Art attributes this error to the nature of three-sensor color meters:
The typical flourescent light has huge green and orange spikes, with not a lot else going on. Using a color meter with these sources can result in faulty correction, as colors are typically presented as ratios (orange to blue, green to magenta) and one half of the equation may not be present.
But when it comes to full-spectrum meters like the C-700 or the Lighting Passport, that story won’t work: these meters can see everything in excruciating detail, and should be able to come up with a proper correction. Yet they fall down just as badly as the three-sensor meters in this regard.
I wonder: I did my calibrations under the full, fat spectrum of the halogen light, so the full green and full magenta filters had to filter the entire spectrum. I’m going to guess that the green and magenta gel colors are themselves determined under similar circumstances: the colors are of the density needed to get the +/- 30 tint shift under a nice, predictable full-spectrum source: a 3oM filter has to diminish not only the energy concentrated at the 547nm green spike, but equally strong amounts of cyan-ish and yellow-ish light nearby in the reference lamp’s spectrum.
When a magenta filter is then bunged onto a spiky fluorescent, it’ll step very heavily on the green spike, as it should, but there’s less “fill light” near that green spike in the fluoro’s spectrum – spectral energy that, in the tungsten lamp’s case, fights back against the corrective effect of the magenta gel. With no “supporting cast” of nearby yellow and cyan light alongside the fluorescent’s green spike to push back against the (tungsten-calibrated) magenta gel, the gel is overkill, by as much as a power of two – depending on the selectivity of the filter, and the nearby spectral energy from the light.
I don’t know if that’s the correct story, but it certainly explains the odd disconnect between what the meter says is needed and what the gel actually does.
Lighting Passport and C-700 Compared
The new C-700 and the Lighting Passport both claim to read out spectra in 1nm increments. I put ’em side by side several times to see what they did. The result? They’re close, but not always the same… in the following pix, the C-700 is the one with fewer gridlines on its spectral plot:
The shapes of the curves generally match, but the peaks and troughs often differ in relative intensities between the two instruments.
The Lighting Passport I have has an actual measurement resolution of 10nm (the fancier one uses 8nm steps); the C-700 claims to “measure in 1 (nm) increments, capturing spikes in light source output, especially fluorescent and LED lighting, providing unmatched color measurement accuracy.”

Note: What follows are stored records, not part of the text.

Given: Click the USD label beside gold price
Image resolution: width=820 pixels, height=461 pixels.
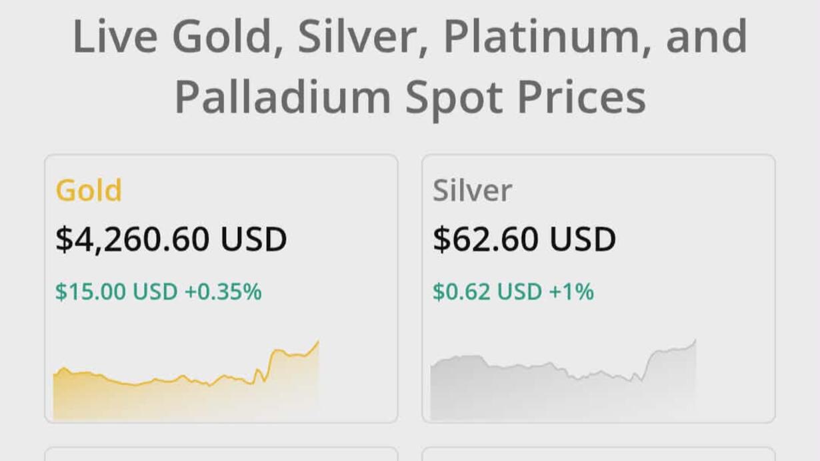Looking at the screenshot, I should (x=253, y=240).
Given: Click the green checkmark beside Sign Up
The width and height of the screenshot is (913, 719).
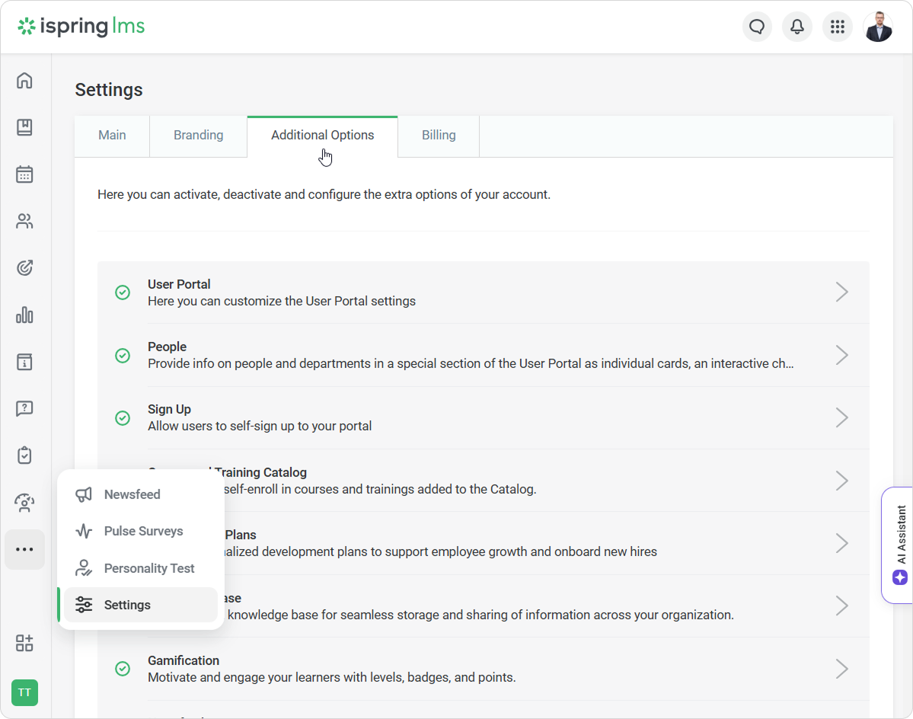Looking at the screenshot, I should (123, 417).
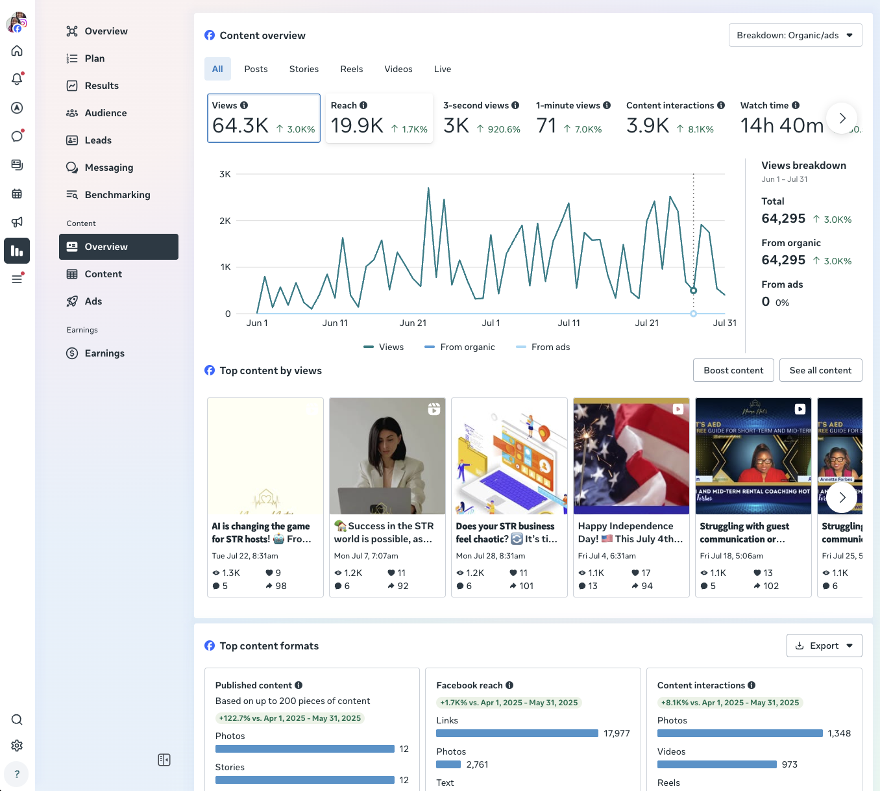Click info icon next to Reach
880x791 pixels.
point(363,105)
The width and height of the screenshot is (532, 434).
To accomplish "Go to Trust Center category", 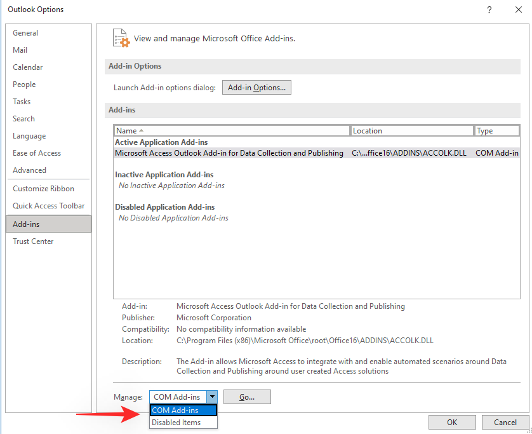I will (33, 241).
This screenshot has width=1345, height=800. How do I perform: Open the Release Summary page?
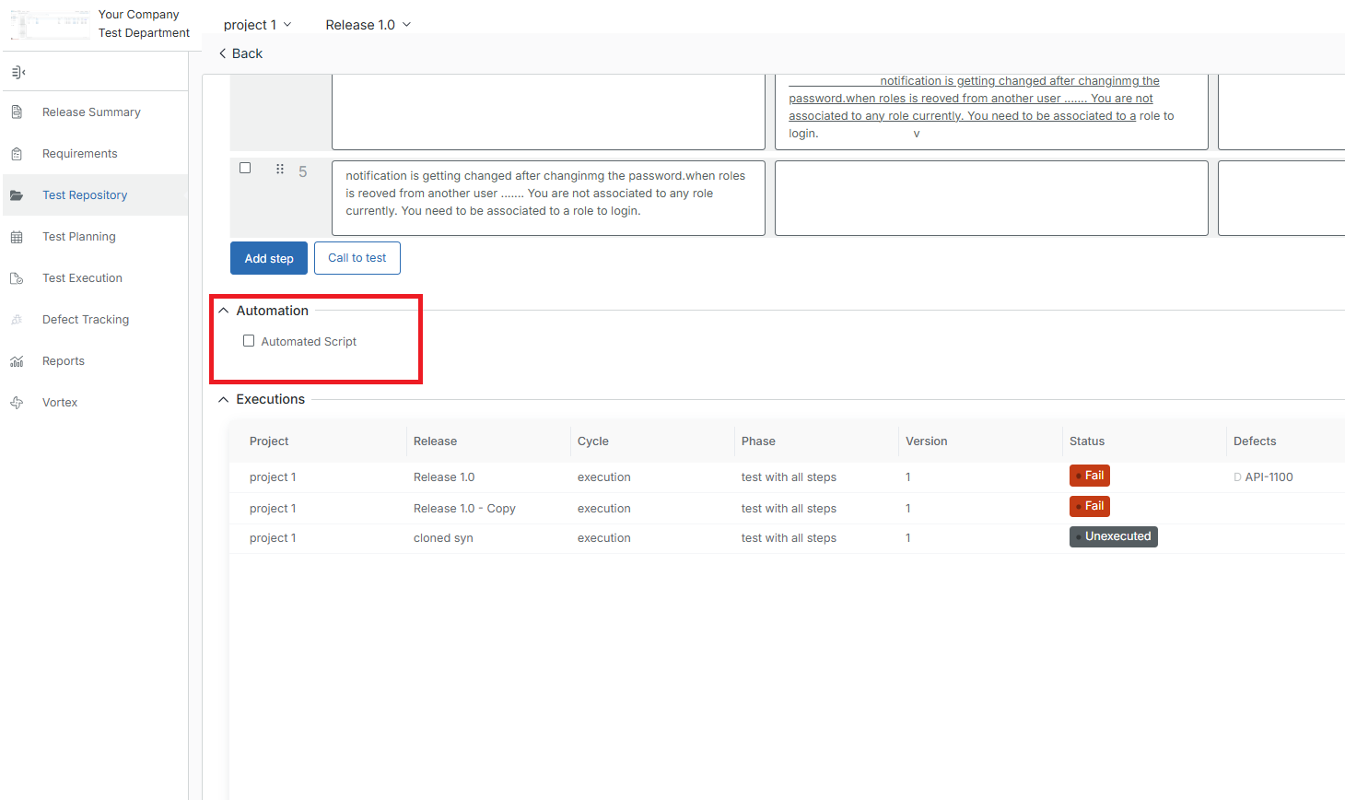pyautogui.click(x=91, y=112)
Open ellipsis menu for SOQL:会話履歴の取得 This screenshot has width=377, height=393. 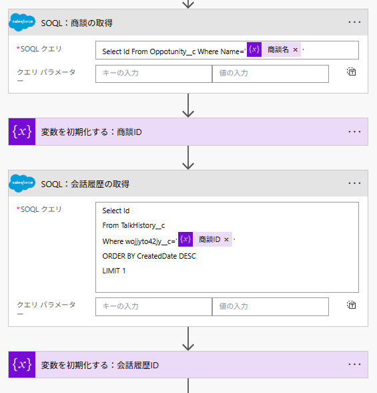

It’s possible the Passport is simply interpolating between those 10nm steps while the C-700 actually measures each nanometer increment directly. [Update 10 March 2015, after talking with Asensetek and getting the final ops manual for the C-700.] The C-700 uses a 128-pixel CMOS sensor, so the best it can possibly resolve is 3.125nm (all the online material I see for the C-700 now claims “1nm output resolution”). Both meters apply some form of interpolation to their measurements; the Asensetek folks claim they’re doing a simple linear interpolation while the C-700’s math is smoothing the output more. So it’s possible the differences in the curves are due both to different sampling intervals and to different interpolation math.
Or it’s possible that the two instruments just have differences of opinion.
If that were the case, it’d be nothing out of the ordinary. When it comes to color metering, it seems like every measurement is subject to differences of opinion!
Disclosure: I bought the Lighting Passport Essence, the used Minolta Color Meter II, and about $50 of color-correction gels with my own funds. The two Sekonics were lent by Art Adams (in return, I bought him a coffee). None of the manufacturers mentioned had any input into my tests nor did they offer any compensation or other considerations for a favorable review.